As the door turneth upon his hinges, so doth the slothful upon his bed.
How does a door turn on its hinges? It moves back and forth, but it never goes anywhere! It turns from side to side, but it cannot get loose from its place! It moves back and forth, but it does not leave the doorway! So are lazy people, who will lie in bed, rolling back and forth, but dreading the thought of getting up to go to school or work (Pr 26:13-16).
Here is a wonderful proverb with a great simile to condemn lazy persons that like to sleep too much. A simile is a comparison between two things that is clearly stated by the use of “as” or “like.” As a door turns back and forth, and from side to side, without going anywhere, so are lazy people who stay in bed, though they are through sleeping soundly.

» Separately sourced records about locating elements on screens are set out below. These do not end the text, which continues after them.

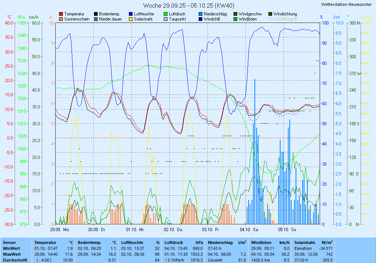Click the Wetterstation Neumünster title text
This screenshot has width=376, height=263.
346,4
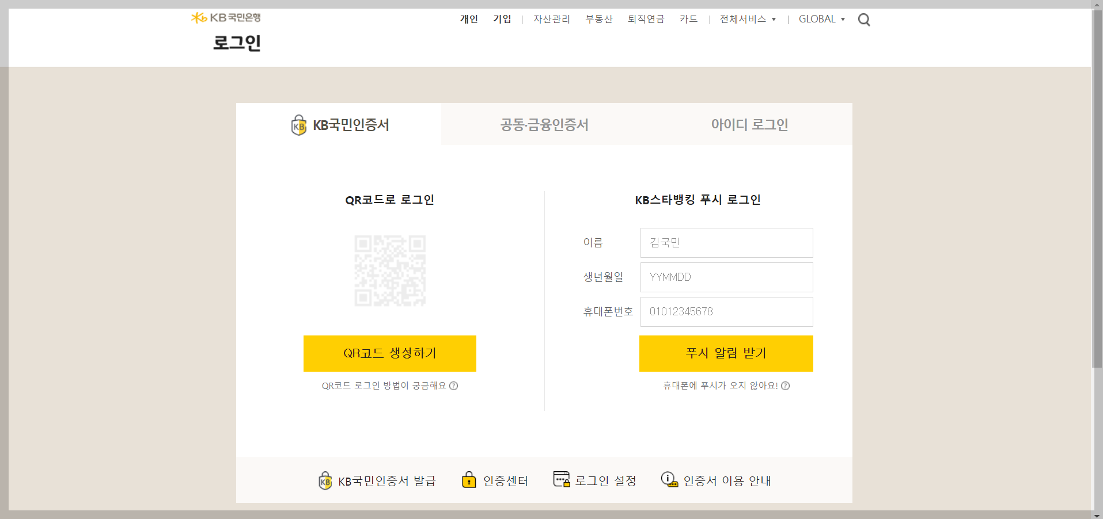Switch to the 아이디 로그인 tab
The height and width of the screenshot is (519, 1103).
coord(749,124)
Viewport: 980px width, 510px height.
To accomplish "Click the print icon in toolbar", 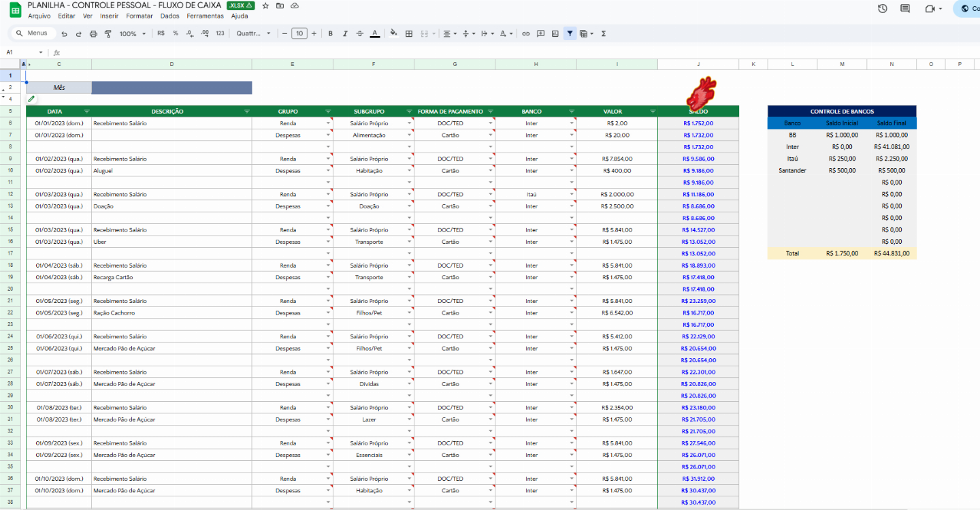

What is the slothful? He is a lazy man that is slow, resentful of action or exertion, sluggish, idle, and indolent. He is named correctly, for there is a mammal in the forests of Central and South America that is called the sloth, which moves very slowly and often stays in the same position for extended periods of time, just like these lazy people in bed.
Solomon wrote to young men, including his son (Pr 1:4,8). He knew by God’s inspiration and observations in life that young men can sleep too much, so he wrote several proverbs against it (Pr 6:6-11; 19:15; 20:13; 23:21; 24:30-34). Too much sleep will bring a man to poverty, so he ridiculed excess sleep by comparing it to a door turning on hinges.
What cures the love of sleep? Starvation (Pr 20:4; II Thes 3:10)! Deprive a young man of food; it will get him to work. His appetite and metabolism are the highest they will ever be! Parents can easily teach sons to get up in the morning, though most parents pamper their slothfulness, thus teaching sons that laziness is acceptable and without painful costs.
Lazy people are headed for poverty, unless they drastically change their habits (Pr 6:11; 19:15; 20:13; 23:21; 24:34). The more a man sleeps, the more he thinks he needs to sleep, his metabolism slows, and he quickly experiences catabolism of muscular strength. The military knows how to turn soft boys into hard men, and it is not by sleeping in! While the first days of getting up early might be painful, good habits can quickly be formed.
There is more to this proverb than just a condemnation of excess sleep. Solomon also condemned the attitude, actions, and character of lazy persons by picking on their sleep habits. A sluggard will do anything but work! He will talk, take a break, pace himself, take a long time eating, get distracted easily, be unnecessarily concerned about details, and do easy things very slowly, lest he be forced to face a task that will take exertion.
Young men today with the benefit of electricity have another problem beyond sleeping, they can get addicted to Xbox, smart phones, computers, television, and other inventions that steal their time and energy even more aggressively than sleep. Using these things late into the night, they are considerably more exhausted in the morning than young men in the past that had little or nothing to do after dark. Young man, be wise and hate anything that keeps you from attacking each day early in the morning with your wits and strength.
If you are slothful spiritually, you will also suffer spiritual poverty just as surely. It is the man who hunts for wisdom as for hidden treasure – intense and persistent efforts – that finds it (Pr 2:4; 18:1). You must hear preaching with great care (Luke 8:18), and you must make diligent efforts to confirm and understand what you hear to be noble (Acts 17:11; I Thes 5:21). Are you able to get up and seek the Lord early to find Him (Pr 8:17)?